§ TASK PROMPT
Copy each record exactly as it reads, leaving out any pictures it holds.

§ DATA SHOWN
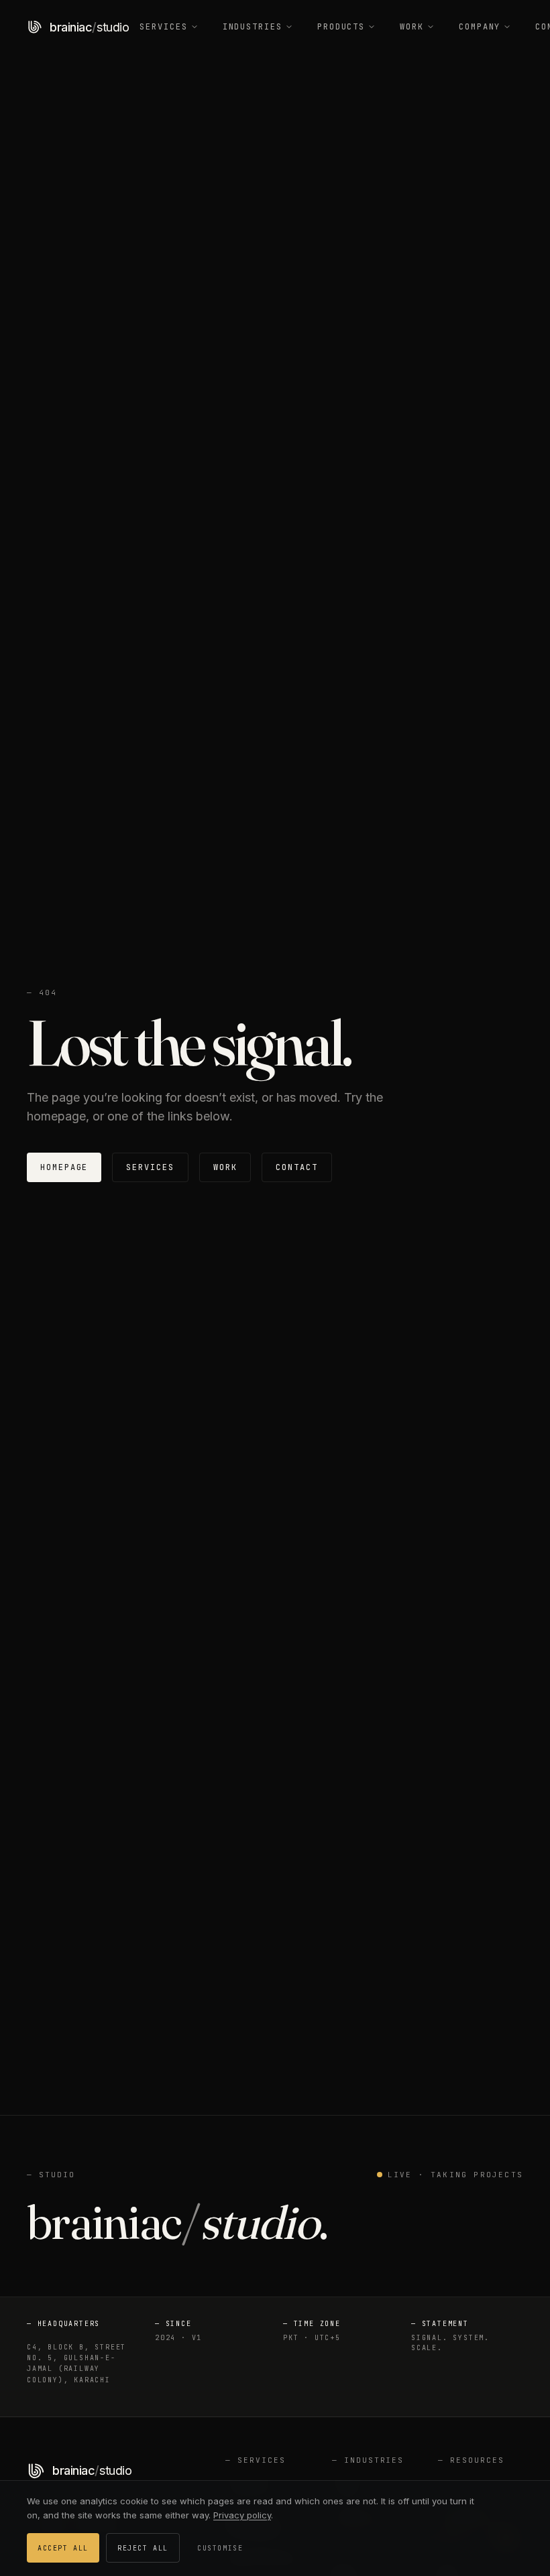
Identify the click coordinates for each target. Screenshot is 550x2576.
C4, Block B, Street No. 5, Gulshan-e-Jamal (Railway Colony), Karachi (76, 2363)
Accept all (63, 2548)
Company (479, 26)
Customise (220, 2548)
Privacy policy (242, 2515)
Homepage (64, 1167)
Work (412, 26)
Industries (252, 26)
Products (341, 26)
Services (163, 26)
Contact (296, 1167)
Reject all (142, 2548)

§ TASK ANSWER
Identify the click coordinates for each target. Screenshot is 550x2576.
C4, Block B, Street No. 5, Gulshan-e-Jamal (Railway Colony), Karachi (76, 2363)
Accept all (63, 2548)
Company (479, 26)
Customise (220, 2548)
Privacy policy (242, 2515)
Homepage (64, 1167)
Work (412, 26)
Industries (252, 26)
Products (341, 26)
Services (163, 26)
Contact (296, 1167)
Reject all (142, 2548)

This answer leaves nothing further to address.